Go through the data line by line. Copy each one holding the string "menu".

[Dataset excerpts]
--------------------
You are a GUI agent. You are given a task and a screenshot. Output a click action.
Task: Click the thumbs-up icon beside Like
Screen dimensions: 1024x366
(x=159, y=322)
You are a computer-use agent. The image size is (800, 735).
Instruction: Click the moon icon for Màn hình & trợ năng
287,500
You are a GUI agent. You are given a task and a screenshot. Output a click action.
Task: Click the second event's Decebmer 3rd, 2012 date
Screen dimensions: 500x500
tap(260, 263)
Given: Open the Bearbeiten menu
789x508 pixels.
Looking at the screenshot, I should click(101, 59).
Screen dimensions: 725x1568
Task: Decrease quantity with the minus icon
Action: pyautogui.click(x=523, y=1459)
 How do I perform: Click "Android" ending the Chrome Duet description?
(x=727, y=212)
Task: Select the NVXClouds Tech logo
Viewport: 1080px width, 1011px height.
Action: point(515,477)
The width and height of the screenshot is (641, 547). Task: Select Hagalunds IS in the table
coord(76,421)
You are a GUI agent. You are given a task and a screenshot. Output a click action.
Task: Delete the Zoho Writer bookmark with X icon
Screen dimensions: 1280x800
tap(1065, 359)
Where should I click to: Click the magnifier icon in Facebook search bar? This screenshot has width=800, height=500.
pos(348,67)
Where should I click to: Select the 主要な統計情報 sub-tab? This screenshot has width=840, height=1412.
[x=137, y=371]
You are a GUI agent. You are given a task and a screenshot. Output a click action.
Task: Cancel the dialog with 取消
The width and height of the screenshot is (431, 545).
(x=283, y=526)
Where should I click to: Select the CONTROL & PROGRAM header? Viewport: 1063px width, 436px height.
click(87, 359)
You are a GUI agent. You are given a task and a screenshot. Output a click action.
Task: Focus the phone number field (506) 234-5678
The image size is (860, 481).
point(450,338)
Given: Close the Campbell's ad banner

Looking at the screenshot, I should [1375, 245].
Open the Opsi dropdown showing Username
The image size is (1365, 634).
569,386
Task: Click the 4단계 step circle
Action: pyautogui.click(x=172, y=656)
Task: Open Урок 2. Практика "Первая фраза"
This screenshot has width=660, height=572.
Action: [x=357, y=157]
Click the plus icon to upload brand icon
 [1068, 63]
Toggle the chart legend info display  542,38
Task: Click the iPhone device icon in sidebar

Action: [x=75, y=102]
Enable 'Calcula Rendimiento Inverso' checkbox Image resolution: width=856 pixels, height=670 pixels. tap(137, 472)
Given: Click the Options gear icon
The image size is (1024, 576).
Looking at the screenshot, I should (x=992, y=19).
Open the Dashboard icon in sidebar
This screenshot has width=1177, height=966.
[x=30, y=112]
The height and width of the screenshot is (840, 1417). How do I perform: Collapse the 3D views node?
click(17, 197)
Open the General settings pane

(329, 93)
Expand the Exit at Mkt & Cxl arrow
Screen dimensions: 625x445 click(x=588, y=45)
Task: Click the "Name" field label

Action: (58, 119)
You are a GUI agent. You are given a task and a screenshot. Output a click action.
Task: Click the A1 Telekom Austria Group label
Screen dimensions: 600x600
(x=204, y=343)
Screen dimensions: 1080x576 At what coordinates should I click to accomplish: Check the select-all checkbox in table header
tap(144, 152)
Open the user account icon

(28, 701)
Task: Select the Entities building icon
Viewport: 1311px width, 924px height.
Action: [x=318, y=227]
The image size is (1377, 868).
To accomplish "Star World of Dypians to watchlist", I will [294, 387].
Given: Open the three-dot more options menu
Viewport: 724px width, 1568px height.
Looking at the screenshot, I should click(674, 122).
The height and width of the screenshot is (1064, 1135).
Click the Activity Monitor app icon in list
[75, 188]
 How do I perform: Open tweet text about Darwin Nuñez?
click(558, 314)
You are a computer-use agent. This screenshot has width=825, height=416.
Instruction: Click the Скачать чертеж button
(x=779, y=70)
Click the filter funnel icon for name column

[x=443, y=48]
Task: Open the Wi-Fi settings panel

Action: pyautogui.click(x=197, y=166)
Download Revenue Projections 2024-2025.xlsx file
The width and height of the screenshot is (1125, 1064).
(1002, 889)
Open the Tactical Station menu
--------------------
- RESPONSE AREA -
Given: Open the Bearbeiten menu
Given: Open the three-dot more options menu
Open the Tactical Station menu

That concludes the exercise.